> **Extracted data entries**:
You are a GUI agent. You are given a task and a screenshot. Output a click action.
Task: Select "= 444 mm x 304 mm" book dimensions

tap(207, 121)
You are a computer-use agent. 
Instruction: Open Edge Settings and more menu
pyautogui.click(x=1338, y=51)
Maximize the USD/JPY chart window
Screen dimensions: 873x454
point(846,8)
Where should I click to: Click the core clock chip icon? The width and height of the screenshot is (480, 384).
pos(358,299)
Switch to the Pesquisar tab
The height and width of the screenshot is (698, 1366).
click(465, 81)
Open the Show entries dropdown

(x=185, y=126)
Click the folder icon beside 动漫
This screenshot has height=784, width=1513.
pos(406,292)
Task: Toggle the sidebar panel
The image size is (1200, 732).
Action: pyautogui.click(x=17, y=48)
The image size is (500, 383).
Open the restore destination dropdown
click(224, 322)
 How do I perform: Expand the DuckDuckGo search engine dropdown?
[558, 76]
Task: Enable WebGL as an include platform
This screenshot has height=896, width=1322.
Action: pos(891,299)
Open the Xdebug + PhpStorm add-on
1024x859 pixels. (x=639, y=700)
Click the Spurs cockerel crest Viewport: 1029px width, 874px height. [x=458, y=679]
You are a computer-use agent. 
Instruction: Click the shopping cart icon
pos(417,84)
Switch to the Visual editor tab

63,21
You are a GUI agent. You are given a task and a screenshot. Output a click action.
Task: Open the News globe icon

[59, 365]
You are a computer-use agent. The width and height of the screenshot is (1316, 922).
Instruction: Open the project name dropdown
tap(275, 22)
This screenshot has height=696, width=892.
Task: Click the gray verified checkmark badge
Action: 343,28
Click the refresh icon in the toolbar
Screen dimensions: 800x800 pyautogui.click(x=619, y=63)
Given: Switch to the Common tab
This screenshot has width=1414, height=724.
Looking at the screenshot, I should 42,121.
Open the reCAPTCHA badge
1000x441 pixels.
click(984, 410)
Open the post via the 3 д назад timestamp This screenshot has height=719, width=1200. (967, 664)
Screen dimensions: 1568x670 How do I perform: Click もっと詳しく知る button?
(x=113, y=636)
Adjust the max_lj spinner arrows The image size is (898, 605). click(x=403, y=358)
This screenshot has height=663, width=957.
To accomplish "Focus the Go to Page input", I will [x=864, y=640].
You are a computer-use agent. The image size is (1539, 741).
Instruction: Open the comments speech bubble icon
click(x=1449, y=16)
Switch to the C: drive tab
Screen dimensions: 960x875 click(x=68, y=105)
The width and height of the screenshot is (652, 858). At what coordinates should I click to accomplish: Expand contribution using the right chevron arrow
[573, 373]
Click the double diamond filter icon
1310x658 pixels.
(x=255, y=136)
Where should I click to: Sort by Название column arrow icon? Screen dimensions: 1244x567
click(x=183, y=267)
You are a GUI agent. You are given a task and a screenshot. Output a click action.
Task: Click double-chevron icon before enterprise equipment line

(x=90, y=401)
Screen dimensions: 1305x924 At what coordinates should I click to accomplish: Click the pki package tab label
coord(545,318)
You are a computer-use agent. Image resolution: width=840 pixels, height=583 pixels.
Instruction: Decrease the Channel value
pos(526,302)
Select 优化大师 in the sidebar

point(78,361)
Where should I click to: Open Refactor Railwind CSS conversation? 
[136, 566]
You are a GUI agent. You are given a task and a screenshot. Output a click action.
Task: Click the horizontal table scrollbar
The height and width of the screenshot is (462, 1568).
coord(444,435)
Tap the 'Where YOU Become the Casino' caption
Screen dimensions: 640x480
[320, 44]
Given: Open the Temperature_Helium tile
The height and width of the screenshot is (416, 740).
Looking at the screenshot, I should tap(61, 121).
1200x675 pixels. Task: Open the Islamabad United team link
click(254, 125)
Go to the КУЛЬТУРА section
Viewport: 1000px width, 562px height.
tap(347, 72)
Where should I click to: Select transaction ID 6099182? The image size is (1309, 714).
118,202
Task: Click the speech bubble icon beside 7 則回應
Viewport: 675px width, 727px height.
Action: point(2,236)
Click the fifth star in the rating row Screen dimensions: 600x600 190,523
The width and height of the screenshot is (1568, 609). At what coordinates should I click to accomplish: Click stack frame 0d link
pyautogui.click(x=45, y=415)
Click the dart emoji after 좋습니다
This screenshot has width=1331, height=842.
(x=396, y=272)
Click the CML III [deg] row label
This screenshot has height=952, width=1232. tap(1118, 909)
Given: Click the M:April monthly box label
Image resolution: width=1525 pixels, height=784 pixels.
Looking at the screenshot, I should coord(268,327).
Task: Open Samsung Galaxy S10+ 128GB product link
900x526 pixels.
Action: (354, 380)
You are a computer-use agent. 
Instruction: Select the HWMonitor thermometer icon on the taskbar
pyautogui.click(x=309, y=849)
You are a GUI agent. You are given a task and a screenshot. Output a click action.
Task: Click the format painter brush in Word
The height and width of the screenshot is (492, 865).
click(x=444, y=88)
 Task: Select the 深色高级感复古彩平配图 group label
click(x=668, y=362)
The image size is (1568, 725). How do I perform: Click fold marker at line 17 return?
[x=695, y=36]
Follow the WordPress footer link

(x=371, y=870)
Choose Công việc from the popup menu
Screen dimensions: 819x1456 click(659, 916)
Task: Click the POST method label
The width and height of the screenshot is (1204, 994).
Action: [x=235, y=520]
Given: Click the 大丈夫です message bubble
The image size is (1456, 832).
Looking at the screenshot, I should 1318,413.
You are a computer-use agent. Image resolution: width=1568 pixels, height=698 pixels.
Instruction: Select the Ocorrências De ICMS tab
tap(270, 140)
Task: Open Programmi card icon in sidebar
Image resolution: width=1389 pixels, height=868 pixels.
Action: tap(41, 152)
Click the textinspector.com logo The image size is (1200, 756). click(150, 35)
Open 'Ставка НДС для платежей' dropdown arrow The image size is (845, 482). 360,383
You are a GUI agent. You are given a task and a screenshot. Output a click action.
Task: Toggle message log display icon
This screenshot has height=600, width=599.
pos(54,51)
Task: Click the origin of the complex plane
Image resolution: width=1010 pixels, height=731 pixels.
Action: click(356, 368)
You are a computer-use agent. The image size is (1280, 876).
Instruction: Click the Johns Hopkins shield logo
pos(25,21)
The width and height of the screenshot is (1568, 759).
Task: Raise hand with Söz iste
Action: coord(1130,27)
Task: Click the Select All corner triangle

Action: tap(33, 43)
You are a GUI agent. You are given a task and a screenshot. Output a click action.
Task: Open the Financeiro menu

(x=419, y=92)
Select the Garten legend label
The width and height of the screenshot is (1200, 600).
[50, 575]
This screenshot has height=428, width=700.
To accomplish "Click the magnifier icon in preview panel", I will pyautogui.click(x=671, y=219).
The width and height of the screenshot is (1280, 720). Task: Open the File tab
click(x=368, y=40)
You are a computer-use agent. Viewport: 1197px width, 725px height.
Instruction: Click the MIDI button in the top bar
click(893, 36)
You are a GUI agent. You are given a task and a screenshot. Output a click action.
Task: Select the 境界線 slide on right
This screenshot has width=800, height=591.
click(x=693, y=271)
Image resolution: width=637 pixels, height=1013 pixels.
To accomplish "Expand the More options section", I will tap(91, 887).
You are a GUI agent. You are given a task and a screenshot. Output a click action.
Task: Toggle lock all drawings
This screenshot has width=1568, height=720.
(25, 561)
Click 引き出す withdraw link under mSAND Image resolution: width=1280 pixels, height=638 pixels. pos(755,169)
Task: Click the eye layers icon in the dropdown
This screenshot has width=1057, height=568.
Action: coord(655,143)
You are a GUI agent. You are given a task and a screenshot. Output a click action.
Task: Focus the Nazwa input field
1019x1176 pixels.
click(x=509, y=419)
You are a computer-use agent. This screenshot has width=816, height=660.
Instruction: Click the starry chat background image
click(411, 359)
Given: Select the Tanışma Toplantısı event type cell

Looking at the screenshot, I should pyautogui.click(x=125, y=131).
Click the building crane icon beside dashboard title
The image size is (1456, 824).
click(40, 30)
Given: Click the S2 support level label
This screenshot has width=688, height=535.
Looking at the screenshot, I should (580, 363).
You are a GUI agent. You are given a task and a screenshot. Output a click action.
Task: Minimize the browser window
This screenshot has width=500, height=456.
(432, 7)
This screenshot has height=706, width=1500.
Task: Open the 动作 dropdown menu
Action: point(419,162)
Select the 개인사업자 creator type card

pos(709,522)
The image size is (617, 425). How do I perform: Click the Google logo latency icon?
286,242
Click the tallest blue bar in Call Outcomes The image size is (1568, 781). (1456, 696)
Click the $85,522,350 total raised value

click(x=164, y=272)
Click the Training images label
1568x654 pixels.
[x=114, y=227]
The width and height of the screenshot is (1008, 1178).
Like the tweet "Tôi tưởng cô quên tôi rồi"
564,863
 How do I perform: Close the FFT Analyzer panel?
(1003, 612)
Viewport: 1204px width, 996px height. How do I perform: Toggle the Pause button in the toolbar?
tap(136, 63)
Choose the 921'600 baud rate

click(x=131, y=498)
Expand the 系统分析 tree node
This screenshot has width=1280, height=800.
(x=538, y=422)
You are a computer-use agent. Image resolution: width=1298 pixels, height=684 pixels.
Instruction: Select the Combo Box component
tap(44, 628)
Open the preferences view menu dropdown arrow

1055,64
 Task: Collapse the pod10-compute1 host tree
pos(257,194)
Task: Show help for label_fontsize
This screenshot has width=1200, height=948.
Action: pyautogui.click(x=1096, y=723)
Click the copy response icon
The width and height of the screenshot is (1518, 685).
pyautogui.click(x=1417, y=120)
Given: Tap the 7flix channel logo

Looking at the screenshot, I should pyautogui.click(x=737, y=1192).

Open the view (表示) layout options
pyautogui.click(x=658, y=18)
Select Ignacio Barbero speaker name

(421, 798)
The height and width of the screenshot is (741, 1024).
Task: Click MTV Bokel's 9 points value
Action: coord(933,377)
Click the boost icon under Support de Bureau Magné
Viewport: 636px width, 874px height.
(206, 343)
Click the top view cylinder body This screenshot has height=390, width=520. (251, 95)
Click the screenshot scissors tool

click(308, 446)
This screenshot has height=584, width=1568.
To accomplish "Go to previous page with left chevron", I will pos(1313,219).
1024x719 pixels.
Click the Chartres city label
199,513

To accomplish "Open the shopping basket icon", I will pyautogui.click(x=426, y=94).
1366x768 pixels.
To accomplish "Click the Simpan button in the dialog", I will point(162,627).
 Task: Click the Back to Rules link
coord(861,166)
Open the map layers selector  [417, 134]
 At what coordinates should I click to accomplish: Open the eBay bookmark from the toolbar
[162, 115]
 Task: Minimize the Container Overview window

> **Assignment**: Only one stretch of the data above is needed. Restate it word for word, from the line containing "Instruction: Open Edge Settings and more menu" through the line containing "You are a computer-use agent. The width", both ends included.

> **Response below**:
Instruction: Open Edge Settings and more menu
pyautogui.click(x=1338, y=51)
Maximize the USD/JPY chart window
Screen dimensions: 873x454
point(846,8)
Where should I click to: Click the core clock chip icon? The width and height of the screenshot is (480, 384).
pos(358,299)
Switch to the Pesquisar tab
The height and width of the screenshot is (698, 1366).
click(465, 81)
Open the Show entries dropdown

(x=185, y=126)
Click the folder icon beside 动漫
This screenshot has height=784, width=1513.
pos(406,292)
Task: Toggle the sidebar panel
The image size is (1200, 732).
Action: pyautogui.click(x=17, y=48)
The image size is (500, 383).
Open the restore destination dropdown
click(224, 322)
 How do I perform: Expand the DuckDuckGo search engine dropdown?
[558, 76]
Task: Enable WebGL as an include platform
This screenshot has height=896, width=1322.
Action: pos(891,299)
Open the Xdebug + PhpStorm add-on
1024x859 pixels. (x=639, y=700)
Click the Spurs cockerel crest Viewport: 1029px width, 874px height. [x=458, y=679]
You are a computer-use agent. 
Instruction: Click the shopping cart icon
pos(417,84)
Switch to the Visual editor tab

63,21
You are a GUI agent. You are given a task and a screenshot. Output a click action.
Task: Open the News globe icon

[59, 365]
You are a computer-use agent. The width and height of the screenshot is (1316, 922).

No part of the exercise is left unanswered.